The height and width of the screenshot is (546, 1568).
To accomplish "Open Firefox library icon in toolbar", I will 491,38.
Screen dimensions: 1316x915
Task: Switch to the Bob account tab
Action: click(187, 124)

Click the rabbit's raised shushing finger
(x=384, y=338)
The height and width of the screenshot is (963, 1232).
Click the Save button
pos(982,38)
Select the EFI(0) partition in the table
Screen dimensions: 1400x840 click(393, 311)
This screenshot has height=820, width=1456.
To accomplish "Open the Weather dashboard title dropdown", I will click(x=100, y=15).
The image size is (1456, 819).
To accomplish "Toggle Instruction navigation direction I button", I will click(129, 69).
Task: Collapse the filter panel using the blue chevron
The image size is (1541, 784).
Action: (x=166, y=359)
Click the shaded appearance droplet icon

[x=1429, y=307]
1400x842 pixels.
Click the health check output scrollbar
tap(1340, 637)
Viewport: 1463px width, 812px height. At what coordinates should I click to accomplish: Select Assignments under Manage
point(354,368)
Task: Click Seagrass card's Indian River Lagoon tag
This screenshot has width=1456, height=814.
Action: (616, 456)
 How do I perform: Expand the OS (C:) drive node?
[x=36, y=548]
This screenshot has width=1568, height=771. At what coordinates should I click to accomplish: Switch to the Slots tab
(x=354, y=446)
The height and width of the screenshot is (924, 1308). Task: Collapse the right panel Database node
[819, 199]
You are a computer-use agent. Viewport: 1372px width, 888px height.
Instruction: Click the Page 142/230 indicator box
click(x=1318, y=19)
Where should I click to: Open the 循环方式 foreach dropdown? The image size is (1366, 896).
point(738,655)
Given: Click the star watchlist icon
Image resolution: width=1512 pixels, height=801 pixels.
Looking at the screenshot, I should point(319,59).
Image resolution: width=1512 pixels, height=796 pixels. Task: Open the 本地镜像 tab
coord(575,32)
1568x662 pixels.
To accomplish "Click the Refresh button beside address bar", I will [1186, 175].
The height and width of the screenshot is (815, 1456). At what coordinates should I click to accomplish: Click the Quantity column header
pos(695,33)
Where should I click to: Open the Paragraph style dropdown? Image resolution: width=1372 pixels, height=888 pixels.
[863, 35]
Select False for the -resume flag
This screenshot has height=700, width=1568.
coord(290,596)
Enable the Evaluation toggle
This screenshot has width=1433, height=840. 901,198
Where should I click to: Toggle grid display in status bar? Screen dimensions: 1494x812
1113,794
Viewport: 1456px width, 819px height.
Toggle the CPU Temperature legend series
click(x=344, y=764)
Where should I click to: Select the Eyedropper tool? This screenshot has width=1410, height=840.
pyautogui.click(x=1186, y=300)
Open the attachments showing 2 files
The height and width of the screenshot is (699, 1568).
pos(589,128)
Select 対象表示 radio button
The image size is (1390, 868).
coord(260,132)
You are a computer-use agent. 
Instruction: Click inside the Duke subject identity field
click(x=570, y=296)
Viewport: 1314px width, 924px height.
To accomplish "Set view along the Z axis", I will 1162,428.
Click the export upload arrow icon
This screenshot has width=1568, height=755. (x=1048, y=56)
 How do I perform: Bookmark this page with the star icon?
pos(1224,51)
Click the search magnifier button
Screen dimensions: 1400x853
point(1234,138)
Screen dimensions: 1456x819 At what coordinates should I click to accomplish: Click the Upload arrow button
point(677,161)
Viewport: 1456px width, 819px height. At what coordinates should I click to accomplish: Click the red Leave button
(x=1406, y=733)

....

• **YOUR OBJECTIVE**
All records shown above are to be given again verbatim.

• **ANSWER SECTION**
The height and width of the screenshot is (546, 1568).
To accomplish "Open Firefox library icon in toolbar", I will 491,38.
Screen dimensions: 1316x915
Task: Switch to the Bob account tab
Action: click(187, 124)

Click the rabbit's raised shushing finger
(x=384, y=338)
The height and width of the screenshot is (963, 1232).
Click the Save button
pos(982,38)
Select the EFI(0) partition in the table
Screen dimensions: 1400x840 click(393, 311)
This screenshot has height=820, width=1456.
To accomplish "Open the Weather dashboard title dropdown", I will click(x=100, y=15).
The image size is (1456, 819).
To accomplish "Toggle Instruction navigation direction I button", I will click(129, 69).
Task: Collapse the filter panel using the blue chevron
The image size is (1541, 784).
Action: (x=166, y=359)
Click the shaded appearance droplet icon

[x=1429, y=307]
1400x842 pixels.
Click the health check output scrollbar
tap(1340, 637)
Viewport: 1463px width, 812px height. At what coordinates should I click to accomplish: Select Assignments under Manage
point(354,368)
Task: Click Seagrass card's Indian River Lagoon tag
This screenshot has width=1456, height=814.
Action: (616, 456)
 How do I perform: Expand the OS (C:) drive node?
[x=36, y=548]
This screenshot has width=1568, height=771. At what coordinates should I click to accomplish: Switch to the Slots tab
(x=354, y=446)
The height and width of the screenshot is (924, 1308). Task: Collapse the right panel Database node
[819, 199]
You are a computer-use agent. Viewport: 1372px width, 888px height.
Instruction: Click the Page 142/230 indicator box
click(x=1318, y=19)
Where should I click to: Open the 循环方式 foreach dropdown? The image size is (1366, 896).
point(738,655)
Given: Click the star watchlist icon
Image resolution: width=1512 pixels, height=801 pixels.
Looking at the screenshot, I should point(319,59).
Image resolution: width=1512 pixels, height=796 pixels. Task: Open the 本地镜像 tab
coord(575,32)
1568x662 pixels.
To accomplish "Click the Refresh button beside address bar", I will [1186, 175].
The height and width of the screenshot is (815, 1456). At what coordinates should I click to accomplish: Click the Quantity column header
pos(695,33)
Where should I click to: Open the Paragraph style dropdown? Image resolution: width=1372 pixels, height=888 pixels.
[863, 35]
Select False for the -resume flag
This screenshot has height=700, width=1568.
coord(290,596)
Enable the Evaluation toggle
This screenshot has width=1433, height=840. 901,198
Where should I click to: Toggle grid display in status bar? Screen dimensions: 1494x812
1113,794
Viewport: 1456px width, 819px height.
Toggle the CPU Temperature legend series
click(x=344, y=764)
Where should I click to: Select the Eyedropper tool? This screenshot has width=1410, height=840.
pyautogui.click(x=1186, y=300)
Open the attachments showing 2 files
The height and width of the screenshot is (699, 1568).
pos(589,128)
Select 対象表示 radio button
The image size is (1390, 868).
coord(260,132)
You are a computer-use agent. 
Instruction: Click inside the Duke subject identity field
click(x=570, y=296)
Viewport: 1314px width, 924px height.
To accomplish "Set view along the Z axis", I will 1162,428.
Click the export upload arrow icon
This screenshot has width=1568, height=755. (x=1048, y=56)
 How do I perform: Bookmark this page with the star icon?
pos(1224,51)
Click the search magnifier button
Screen dimensions: 1400x853
point(1234,138)
Screen dimensions: 1456x819 At what coordinates should I click to accomplish: Click the Upload arrow button
point(677,161)
Viewport: 1456px width, 819px height. At what coordinates should I click to accomplish: Click the red Leave button
(x=1406, y=733)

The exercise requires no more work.